Exercise: Transcribe each record precisely; images stay out.

Data for analysis:
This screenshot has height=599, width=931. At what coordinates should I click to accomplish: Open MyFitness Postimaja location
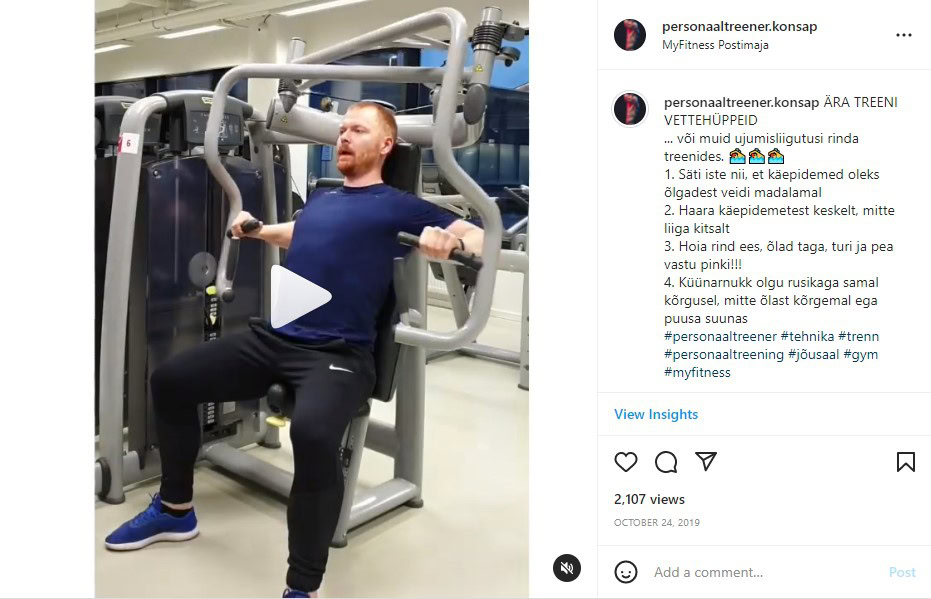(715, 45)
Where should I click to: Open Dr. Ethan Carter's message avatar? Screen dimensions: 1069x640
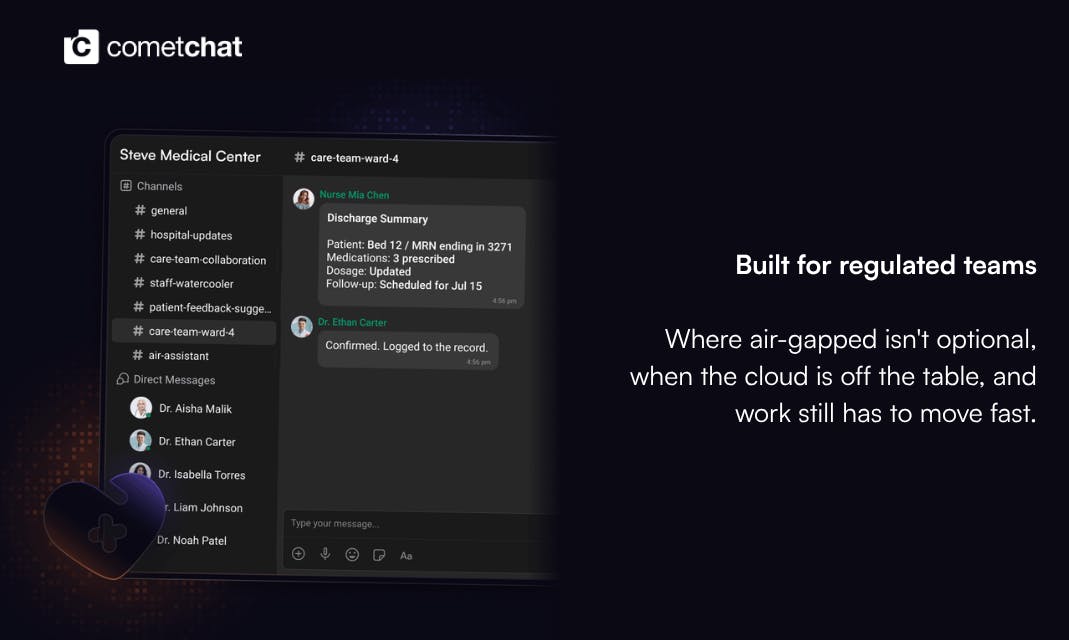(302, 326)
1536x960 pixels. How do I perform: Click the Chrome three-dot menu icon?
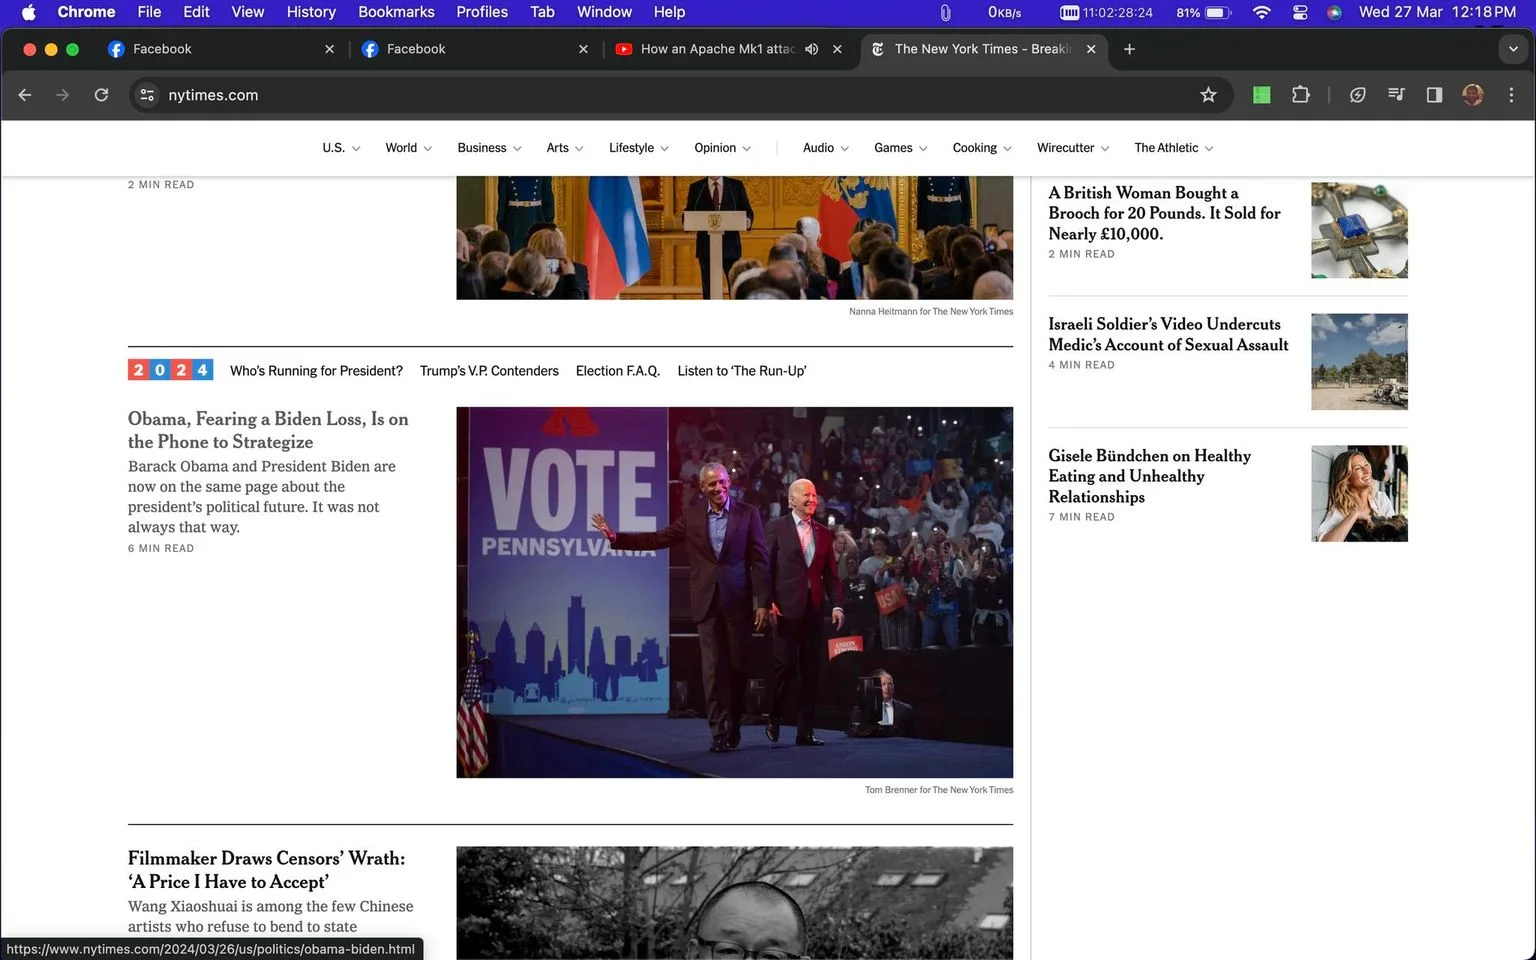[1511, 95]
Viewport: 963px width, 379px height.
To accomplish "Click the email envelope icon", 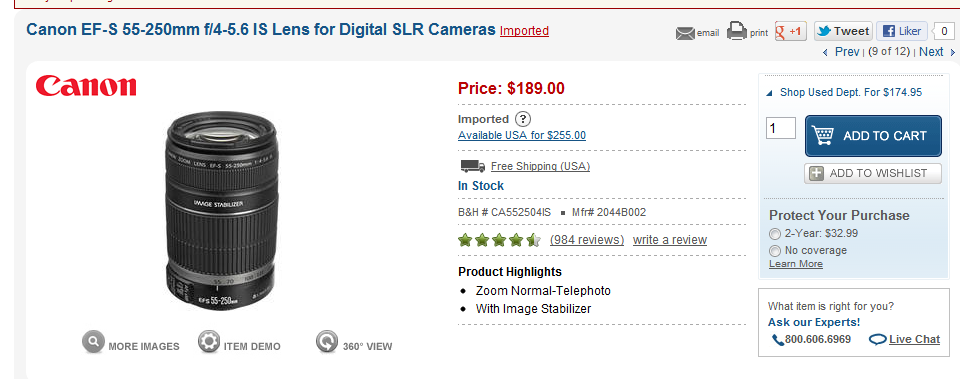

Output of the exercise:
This screenshot has height=599, width=931. At what coordinates should I click to accomplish: Open MyFitness Postimaja location
(715, 45)
Where should I click to: Open Dr. Ethan Carter's message avatar? Screen dimensions: 1069x640
(302, 326)
1536x960 pixels. How do I perform: Click the Chrome three-dot menu icon?
[1511, 95]
Viewport: 963px width, 379px height.
To accomplish "Click the email envelope icon", 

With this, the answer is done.